Ryan J. Brown (born 29 August 1991) is an English screenwriter, born in Scunthorpe, Lincolnshire, United Kingdom. Brown is the writer and creator of BBC comedy-horror series Wreck.

In 2023 Brown was named one of the Top 10 most influential LGBTQ+ trailblazers in Film, TV + Music by Attitude Magazine.

Education and career
Brown studied at Goldsmiths and Mountview Academy of Theatre Arts.

In 2016, he won the BAFTA New Writing Prize for TV Drama for his LGBT crime drama We Are Your Children, which was selected for The Brit List TV 2018, an annual selection of the best unproduced screenplays as voted for by the industry.

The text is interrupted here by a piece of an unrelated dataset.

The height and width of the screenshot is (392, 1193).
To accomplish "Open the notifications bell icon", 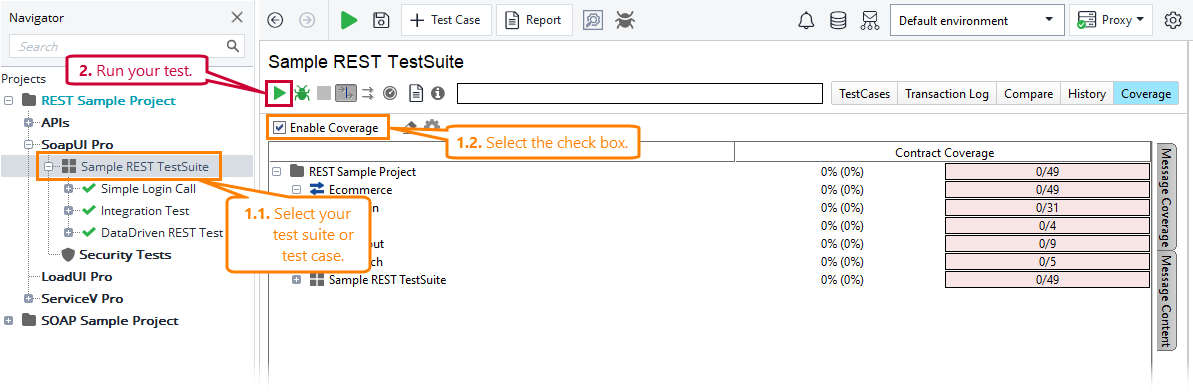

In 2019, Brown was again featured highly on The Brit List for the second time with his Big Talk Productions project Only Child.

In March 2021, the BBC announced they were to make Brown's six-part comedy-horror series Wreck, from Fremantle Media’s Euston Films. The series is set aboard a cruise ship and follows 19-year-old new recruit Jamie as he joins the crew in search of his missing sister. The series was broadcast on BBC Three and BBC iPlayer in 2022. The show was received favourably with Attitude, Gay Times and The Queer Review featuring the series on their lists of Top LGBT TV Shows of 2022.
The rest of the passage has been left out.